Required action:
Which lines of the entries below contain the string "Yarn"? Copy each one.
<<<<
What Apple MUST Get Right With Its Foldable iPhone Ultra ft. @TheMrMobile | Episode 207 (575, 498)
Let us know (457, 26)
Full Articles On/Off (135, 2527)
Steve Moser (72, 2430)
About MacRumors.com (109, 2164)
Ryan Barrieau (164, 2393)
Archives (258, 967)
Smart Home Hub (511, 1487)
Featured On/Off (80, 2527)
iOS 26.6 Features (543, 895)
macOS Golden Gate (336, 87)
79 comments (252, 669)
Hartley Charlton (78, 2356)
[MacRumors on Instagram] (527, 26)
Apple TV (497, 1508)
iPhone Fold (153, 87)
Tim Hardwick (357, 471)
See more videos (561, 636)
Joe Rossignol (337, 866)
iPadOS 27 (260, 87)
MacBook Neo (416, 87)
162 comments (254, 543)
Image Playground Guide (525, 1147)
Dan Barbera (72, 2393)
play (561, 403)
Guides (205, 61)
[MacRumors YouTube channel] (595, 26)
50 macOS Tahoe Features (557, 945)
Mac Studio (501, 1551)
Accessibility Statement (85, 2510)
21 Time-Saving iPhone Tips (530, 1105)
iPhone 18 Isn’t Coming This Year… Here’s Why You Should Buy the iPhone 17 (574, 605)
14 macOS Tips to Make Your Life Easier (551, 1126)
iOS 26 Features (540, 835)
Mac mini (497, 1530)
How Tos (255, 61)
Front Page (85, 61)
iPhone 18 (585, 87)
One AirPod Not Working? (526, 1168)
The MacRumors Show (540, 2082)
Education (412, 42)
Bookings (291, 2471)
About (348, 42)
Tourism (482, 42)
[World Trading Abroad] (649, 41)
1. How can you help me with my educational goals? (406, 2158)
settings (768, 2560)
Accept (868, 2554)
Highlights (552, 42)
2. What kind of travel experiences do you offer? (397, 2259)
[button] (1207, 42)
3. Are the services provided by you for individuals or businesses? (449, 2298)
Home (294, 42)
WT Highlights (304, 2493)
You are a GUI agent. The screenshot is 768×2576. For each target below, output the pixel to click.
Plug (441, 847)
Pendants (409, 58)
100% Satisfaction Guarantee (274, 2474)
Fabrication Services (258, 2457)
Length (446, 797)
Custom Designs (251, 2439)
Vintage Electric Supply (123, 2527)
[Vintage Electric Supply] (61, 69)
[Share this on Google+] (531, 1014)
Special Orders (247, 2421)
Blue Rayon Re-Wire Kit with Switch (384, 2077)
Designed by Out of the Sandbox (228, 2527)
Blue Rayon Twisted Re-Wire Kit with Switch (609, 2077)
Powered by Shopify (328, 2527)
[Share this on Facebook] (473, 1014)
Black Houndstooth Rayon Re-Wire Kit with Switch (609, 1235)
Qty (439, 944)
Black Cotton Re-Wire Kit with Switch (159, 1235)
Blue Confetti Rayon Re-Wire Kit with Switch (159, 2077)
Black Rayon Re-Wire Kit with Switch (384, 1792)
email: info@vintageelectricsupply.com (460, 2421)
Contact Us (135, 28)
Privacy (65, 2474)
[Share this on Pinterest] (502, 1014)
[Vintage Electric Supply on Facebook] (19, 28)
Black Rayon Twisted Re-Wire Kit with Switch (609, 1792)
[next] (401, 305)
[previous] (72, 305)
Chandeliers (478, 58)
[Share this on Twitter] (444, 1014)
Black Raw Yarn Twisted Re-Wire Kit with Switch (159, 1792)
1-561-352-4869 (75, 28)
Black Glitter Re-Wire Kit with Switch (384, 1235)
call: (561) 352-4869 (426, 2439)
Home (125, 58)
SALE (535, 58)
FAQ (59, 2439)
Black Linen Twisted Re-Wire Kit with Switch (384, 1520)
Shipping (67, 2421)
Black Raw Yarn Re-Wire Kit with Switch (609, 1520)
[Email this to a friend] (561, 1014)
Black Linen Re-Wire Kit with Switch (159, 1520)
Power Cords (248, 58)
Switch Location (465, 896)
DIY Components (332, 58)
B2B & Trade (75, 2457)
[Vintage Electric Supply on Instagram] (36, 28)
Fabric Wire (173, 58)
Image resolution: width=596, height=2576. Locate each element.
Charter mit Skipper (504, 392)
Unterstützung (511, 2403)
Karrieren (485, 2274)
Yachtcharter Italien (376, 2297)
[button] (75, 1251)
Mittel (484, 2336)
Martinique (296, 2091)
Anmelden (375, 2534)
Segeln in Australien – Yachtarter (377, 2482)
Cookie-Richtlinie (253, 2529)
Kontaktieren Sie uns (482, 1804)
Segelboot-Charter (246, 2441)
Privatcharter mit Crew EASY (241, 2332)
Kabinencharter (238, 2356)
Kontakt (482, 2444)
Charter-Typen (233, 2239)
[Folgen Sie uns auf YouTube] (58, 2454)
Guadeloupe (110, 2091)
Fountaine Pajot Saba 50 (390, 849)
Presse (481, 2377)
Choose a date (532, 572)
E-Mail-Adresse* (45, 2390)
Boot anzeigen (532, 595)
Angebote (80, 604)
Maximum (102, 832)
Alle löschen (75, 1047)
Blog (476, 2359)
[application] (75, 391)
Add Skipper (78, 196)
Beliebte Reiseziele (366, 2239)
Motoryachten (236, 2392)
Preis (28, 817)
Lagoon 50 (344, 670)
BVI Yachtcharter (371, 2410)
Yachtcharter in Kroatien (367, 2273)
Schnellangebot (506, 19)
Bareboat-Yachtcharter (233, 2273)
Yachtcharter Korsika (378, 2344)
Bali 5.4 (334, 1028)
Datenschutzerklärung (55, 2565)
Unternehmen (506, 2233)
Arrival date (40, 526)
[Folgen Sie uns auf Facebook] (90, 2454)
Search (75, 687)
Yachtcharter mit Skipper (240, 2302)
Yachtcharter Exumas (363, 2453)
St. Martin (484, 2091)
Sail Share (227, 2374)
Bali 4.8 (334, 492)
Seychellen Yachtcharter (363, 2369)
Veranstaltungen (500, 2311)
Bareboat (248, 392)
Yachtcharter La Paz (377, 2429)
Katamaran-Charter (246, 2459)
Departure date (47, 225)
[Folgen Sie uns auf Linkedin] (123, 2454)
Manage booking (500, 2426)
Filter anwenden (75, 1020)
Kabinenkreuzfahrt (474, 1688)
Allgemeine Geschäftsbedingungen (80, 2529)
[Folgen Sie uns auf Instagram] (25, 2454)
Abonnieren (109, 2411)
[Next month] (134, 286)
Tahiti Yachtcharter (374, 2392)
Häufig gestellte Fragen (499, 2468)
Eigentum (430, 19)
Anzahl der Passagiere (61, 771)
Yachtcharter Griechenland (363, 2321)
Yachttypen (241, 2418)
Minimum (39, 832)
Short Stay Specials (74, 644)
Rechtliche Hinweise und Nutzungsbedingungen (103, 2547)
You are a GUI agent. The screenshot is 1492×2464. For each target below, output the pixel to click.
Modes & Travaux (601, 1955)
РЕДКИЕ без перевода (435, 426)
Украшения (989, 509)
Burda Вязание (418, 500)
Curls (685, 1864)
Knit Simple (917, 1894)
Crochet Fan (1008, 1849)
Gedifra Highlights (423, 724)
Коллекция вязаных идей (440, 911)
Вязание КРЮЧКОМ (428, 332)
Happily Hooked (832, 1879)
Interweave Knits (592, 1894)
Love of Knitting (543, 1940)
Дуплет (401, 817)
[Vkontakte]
>>>>
Solution for this exercise:
Black Raw Yarn Twisted Re-Wire Kit with Switch (159, 1792)
Black Raw Yarn Re-Wire Kit with Switch (609, 1520)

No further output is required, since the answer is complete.